Friends of ours recently bought a small painting from Maggie, so as I was going to deliver it to them I thought it might give me a chance to try out a bit of Doorstep Photography. They were happy to be my guinea pigs, so as well as having a bit of a chat and catch up outside the front of their house – at least 3m apart at all times – I took a few photos of them.

It was fun, it was enjoyable, and I was pleased with how the photos turned out.

It showed me I could do this, even within the multiple limitations, and create photos worth keeping.

So now I've set up a page on my website, offering Doorstep Portraits
on terms which I feel don't compromise my integrity, and give the people something really worthwhile at what is still an incredibly low price, especially if they decide to use the voucher at a later date.

Unfortunately, unless you live within a few miles of Castle Douglas, you won't be able to take me up on this offer.

But if you know anyone who does, be sure to let them know :)


savannah said...

What a wonderful idea! You've given the process a lot of thought so your work isn't compromised, sweetpea.
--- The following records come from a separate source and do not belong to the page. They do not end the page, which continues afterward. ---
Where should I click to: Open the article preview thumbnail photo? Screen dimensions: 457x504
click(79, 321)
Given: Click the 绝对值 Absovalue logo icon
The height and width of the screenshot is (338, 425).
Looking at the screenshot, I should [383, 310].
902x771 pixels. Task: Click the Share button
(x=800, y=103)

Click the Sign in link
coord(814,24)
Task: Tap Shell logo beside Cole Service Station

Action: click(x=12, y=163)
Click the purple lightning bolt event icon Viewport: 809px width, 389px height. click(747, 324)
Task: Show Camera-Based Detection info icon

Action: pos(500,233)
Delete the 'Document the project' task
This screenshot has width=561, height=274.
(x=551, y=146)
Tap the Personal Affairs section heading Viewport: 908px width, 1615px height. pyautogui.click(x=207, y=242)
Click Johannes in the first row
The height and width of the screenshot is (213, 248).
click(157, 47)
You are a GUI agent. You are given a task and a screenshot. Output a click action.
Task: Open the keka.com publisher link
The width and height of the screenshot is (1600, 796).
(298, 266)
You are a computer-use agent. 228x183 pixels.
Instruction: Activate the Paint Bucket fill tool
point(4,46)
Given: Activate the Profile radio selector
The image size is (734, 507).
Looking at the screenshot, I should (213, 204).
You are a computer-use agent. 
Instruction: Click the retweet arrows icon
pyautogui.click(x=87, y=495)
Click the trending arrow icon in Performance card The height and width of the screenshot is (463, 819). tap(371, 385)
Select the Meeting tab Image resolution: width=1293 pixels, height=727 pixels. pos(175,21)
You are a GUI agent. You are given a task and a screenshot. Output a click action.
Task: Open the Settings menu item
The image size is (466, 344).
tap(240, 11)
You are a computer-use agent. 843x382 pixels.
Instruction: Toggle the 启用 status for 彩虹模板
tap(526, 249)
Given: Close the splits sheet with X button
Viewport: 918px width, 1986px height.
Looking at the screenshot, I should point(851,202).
I do wish we were closer, but our professional photoshoot will have to wait! Like you, Captain Chaos hasn't been able to work in his field either, so he made a video of his COVID-19 experiences here in our neighborhood. xo

(I've seen you on that other social media site, so I had forgotten to check your blog!)

Kim Ayres said...

Savannah - in my "one-day-when-everything-is-fine-again" thoughts/hopes, I so look forward to meeting up with you in person :)

I have to confess I'm finding it a little disappointing that I seem to have lost almost my entire audience. When I look at the stats for my blog, the visits are less than 5% of what they were at one point.

But I guess that's what happens when you neglect it for so long. The problem is how to rebuild an audience when everyone spends their time on that other social media site?

Ponita in Real Life said...

I also live too many thousands of miles away to take you up on this offer. And besides it would just be me and probably my old cat, Pips, who is quite fearless. The other three are very much scaredy cats. I hope this project brings you some business. Those are lovely photos you've shown. I love the one of the girl in the tree.

Kim Ayres said...

Ponita - I still have an idea of one day heading across the Atlantic with a map of North America, and a series of dots where everyone I know on the continent lives, with lines drawn between them, and a couple of months to travel and meet up with everyone.
As unlikely as it ever was that I might accomplish this, unfortunately it now feels even further away, unless a vaccine ever is discovered.